Bob Aaron email@example.com
June 29, 2002
Agents, broker face fines in double-offer sale scheme
The Real Estate Council of Ontario has put Ontario’s real estate agents and brokers on notice that if they participate in schemes to inflate the purchase price of property to secure financing, they are going to get caught and the penalties and publicity are going to sting.
Tiffany Edgecombe was a part-time salesperson associated with S. Realty Inc., a brokerage in the Greater Toronto Area. She wanted to buy a house, which was listed by Antonietta Mainella, an agent with another company.
With the assistance of Anthony Azan, who was then Edgecombe’s broker at S. Realty, Edgecombe signed an agreement to buy a house for $178,000.
During the conditional period, it became apparent that the planned down payment would not be available, and she could not get conventional 75 per cent financing.
Relying on some incredibly bad advice from a mortgage broker, Edgecombe signed a second agreement of purchase and sale for the same house seven days later the day the financing condition was to expire.
The purchase price in the new offer was increased to $186,000, and the agreement was backdated to the original date of the $178,000 purchase. Simultaneously, Edgecombe waived the financing clause, even though her down payment had evaporated.
Also prepared at the same time was an amendment to the second agreement of purchase and sale, deleting some of the included appliances and the broadloom which was never there in the first place and crediting the purchaser with $8,000 in exchange. This, of course, brought the price back down to its original $178,000.
The reason for the second agreement and the amendment, according to a RECO discipline panel, which heard the case a year later, was “not to change the price or otherwise change the structure of the (first) deal … but was to inflate the purchase price for the purpose of Edgecombe being able to raise financing.”
Ultimately, after she was turned down by the National Bank, which became aware of the two offers, Edgecombe was able to arrange high-ratio financing of $183,000 from another bank a total of $5,000 more than the real price she paid for the property. It appears the bank was not shown the amendment reducing the price by $8,000.

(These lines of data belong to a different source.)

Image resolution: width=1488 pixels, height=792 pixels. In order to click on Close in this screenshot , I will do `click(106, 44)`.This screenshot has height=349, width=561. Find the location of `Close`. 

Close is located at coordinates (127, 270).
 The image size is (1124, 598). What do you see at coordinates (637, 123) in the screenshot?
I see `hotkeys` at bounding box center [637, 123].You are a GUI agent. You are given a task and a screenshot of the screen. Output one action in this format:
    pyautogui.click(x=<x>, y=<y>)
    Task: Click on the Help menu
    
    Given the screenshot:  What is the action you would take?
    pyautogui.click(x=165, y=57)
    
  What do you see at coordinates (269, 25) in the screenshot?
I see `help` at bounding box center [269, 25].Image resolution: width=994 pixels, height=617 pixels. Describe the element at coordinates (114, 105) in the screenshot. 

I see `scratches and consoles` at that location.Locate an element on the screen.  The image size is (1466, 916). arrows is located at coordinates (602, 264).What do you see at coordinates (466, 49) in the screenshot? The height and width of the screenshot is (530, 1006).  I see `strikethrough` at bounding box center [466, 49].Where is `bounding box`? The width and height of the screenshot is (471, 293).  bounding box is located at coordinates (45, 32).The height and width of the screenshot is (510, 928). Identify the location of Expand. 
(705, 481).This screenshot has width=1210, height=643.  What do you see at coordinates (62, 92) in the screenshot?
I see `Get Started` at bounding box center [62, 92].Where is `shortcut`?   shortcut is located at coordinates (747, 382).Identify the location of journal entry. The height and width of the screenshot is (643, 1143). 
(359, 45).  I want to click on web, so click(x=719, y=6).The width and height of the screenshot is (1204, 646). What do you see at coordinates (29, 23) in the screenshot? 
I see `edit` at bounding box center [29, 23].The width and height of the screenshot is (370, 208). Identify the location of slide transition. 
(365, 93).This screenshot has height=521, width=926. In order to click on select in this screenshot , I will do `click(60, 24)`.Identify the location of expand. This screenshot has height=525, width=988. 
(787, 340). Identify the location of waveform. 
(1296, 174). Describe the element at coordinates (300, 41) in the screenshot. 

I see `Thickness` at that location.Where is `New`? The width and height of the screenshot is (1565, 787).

After CMHC fees, Edgecombe would have received a net advance roughly equal to the original $178,000 purchase price, making it the classic “nothing down” deal.
Peter Vass was a colleague of Edgecombe’s at S. Realty. In the RECO decision, Vass is quoted explaining the structure of the transaction, which involved backdating documents, the existence of two agreements and amendment, which artificially reduced the price. Vass denied knowing about the first agreement but the RECO panel did not believe his denial.
Vass apparently told Anonietta Mainella, agent for the vendors, “this type of transaction was done all the time.” He is quoted as telling Mainella that the double agreement was for “banking purposes,” and that “it needed to be done.” RECO also found that he told Mainella that her clients would not be harmed, since the deal would go through at $178,000, and that “he did this thing all the time.”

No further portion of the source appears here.